浅色原木门咔嗒合上,寂静的雪夜里,不足瞩目。



2.


高大乔木裸露在外狰狞起伏的根系像是死去的血管,脉络清晰地指引着远方。

王俊凯从一片白色的噪音中醒来,神思恍惚,五指抓握无力,一个少年的身影由近及远,他下意识地呼喊:

“王源儿?”

“王源儿?”

那人从手机屏幕中抬起眼来,也不张望,在把嘴里的棒棒糖拔出来之前用力嘬了一下,啵一声,结结实实地在夏天墨色的阴影里蹦出一丝奶油草莓的味道。

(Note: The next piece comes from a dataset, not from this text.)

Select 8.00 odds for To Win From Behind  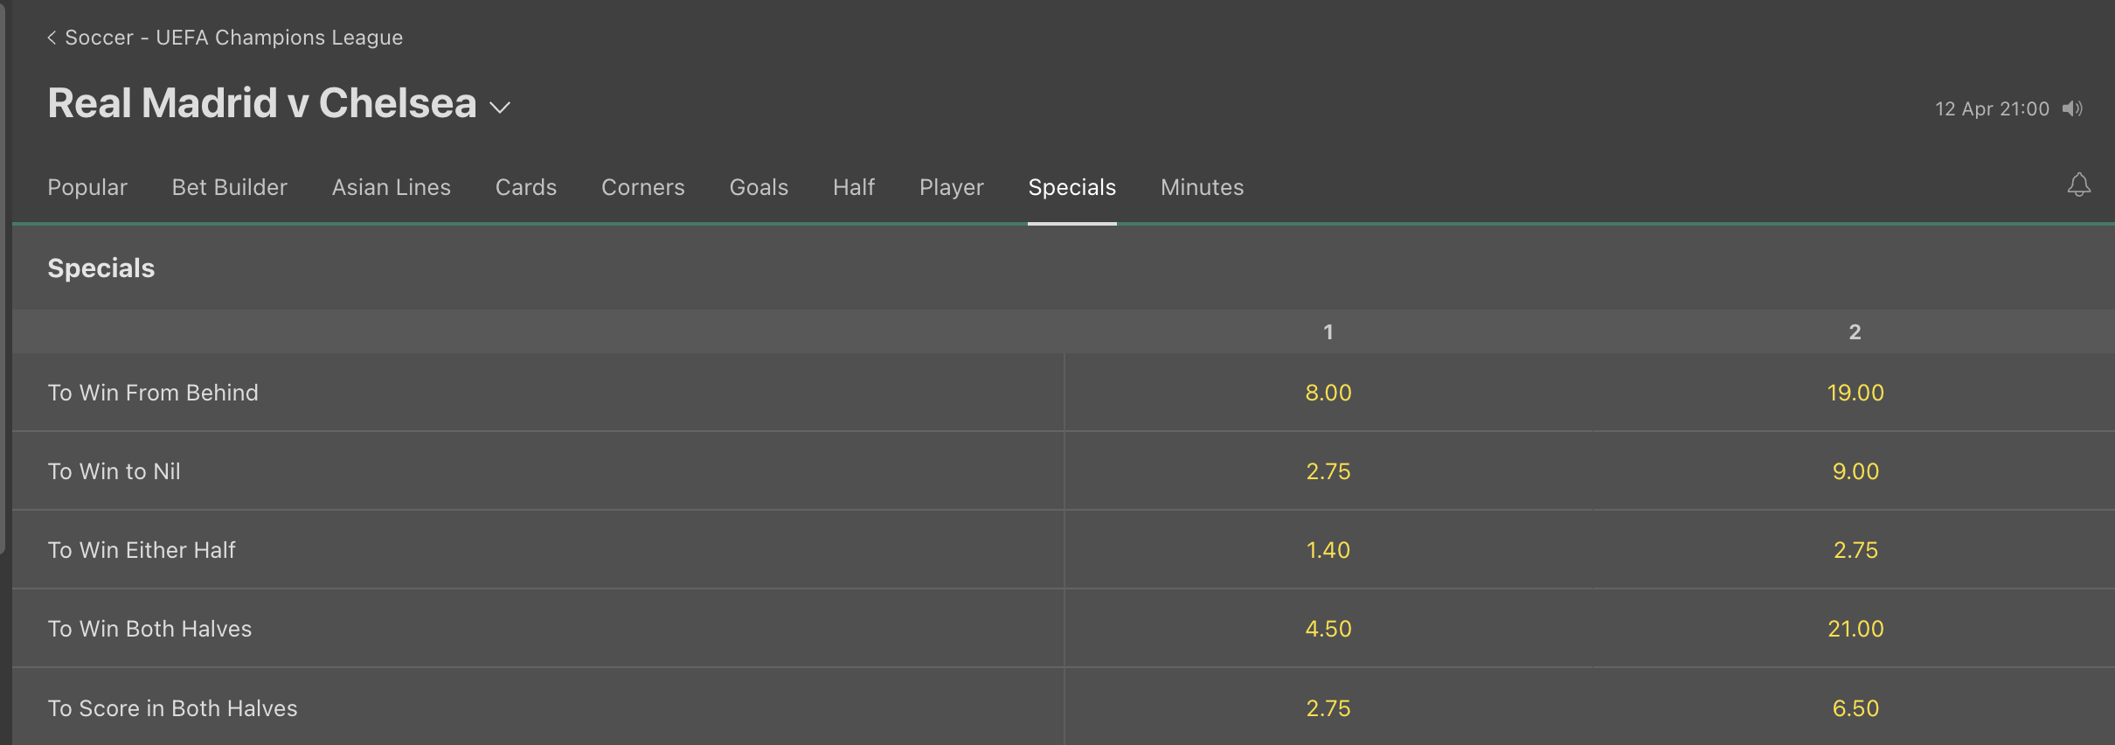point(1328,393)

“是你吗,王源儿?”王俊凯感觉这个场景有些荒诞,焦灼与不安如同蚁噬。

两分钟前,这里还是冬天。

少年冲他笑笑不说话,突然上前牵起他的手,开始狂奔。

干燥地风擦过发尖,带走一切水气,拐过两个街角,便来到一条摩洛哥风格的街道,深色皮肤的行人身着宽大的白色长袍,用头顶运输各种五颜六色的水果和蜜饯。

“这是哪儿?”王俊凯问。

少年仍旧笑笑,没有回答,两人以十指相扣的姿态前行;他似乎和整条街的人都很熟络,领着王俊凯穿过大街小巷,钻过一个纠缠有刺藤蔓的木栅,最终来到一个店铺。

“这是哪儿?”王俊凯问。

王源笑意盈盈地捏了捏他的手心,却仍旧闭口不言。他把头钻进店铺外的生成色亚麻垂幔,对里头说:“多辣多汁,不要番茄酱。”

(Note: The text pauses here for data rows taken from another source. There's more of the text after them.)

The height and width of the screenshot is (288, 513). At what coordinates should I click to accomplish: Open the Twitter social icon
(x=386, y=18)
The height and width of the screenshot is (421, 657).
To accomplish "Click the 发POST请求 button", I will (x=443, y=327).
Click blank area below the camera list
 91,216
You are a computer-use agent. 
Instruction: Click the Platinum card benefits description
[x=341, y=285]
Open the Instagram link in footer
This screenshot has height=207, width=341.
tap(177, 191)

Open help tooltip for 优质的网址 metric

“这是哪儿?”王俊凯隐约记得这句话他似乎在哪里听过。

这是梦吗?王俊凯极少做梦,经验的缺乏使他难以分辨梦与现实的边缘界限,若他正身处梦境,那么这一定是一个足以以假乱真的仿真梦境——万物遵守基本的物理定律,燥风卷起黄尘,沙棘花向阳开,少年正牵着他的手,柔软的指尖在手心游走。

是梦没错了。王俊凯犹豫了一会儿,还是没舍得把自己从意识躯壳中唤醒。他只是太想念王源了,哪怕是一个影子,哪怕是在梦里,他都愿意做这种无用功。

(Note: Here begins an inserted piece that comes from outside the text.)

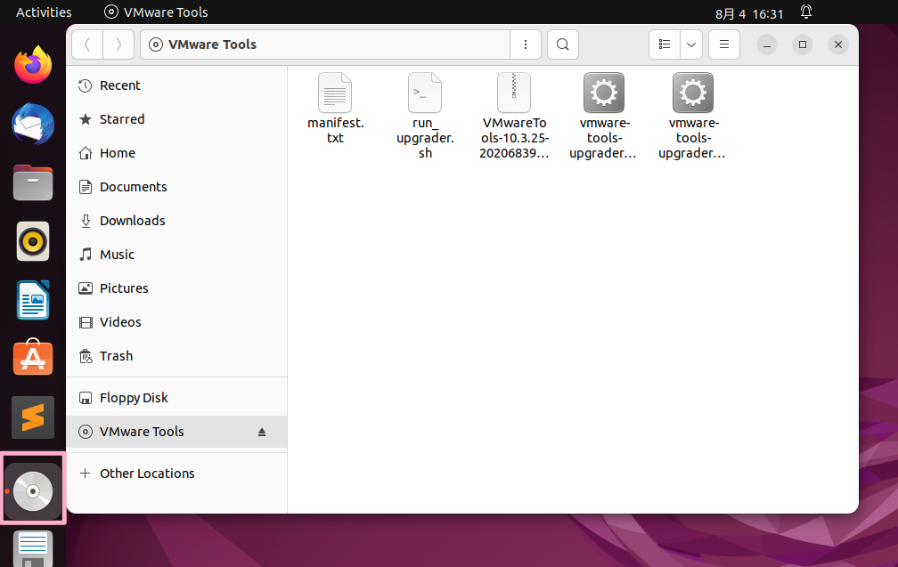Go forward to next folder

(118, 45)
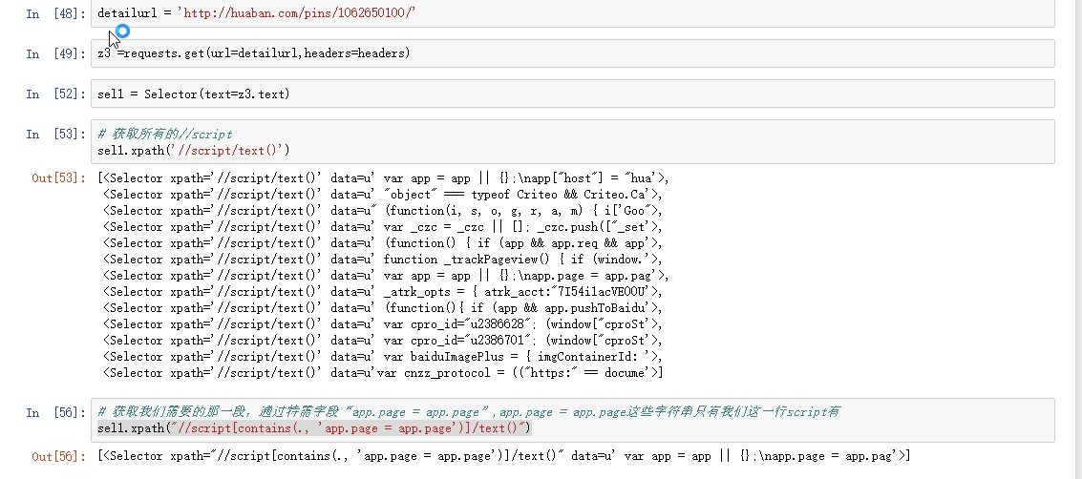Click the highlighted xpath contains code line
1082x479 pixels.
tap(313, 428)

“为什么不要番茄酱?”他放松了心神,决定尝试和梦中的王源对话。

而少年只是笑。

阵阵驼铃由扬沙丘的的另一端悠悠荡荡地传来,场景突然间开始折叠扭曲,最终切换到那条连通两人安身之处的窄巷;王源身上的衣物也像是加载失败的游戏界面,虚虚闪烁了好几下,最终定格在那个雪夜里最朝气蓬勃的少年装扮——没有什么装饰的皮夹克、做旧牛仔裤、白色棒球帽。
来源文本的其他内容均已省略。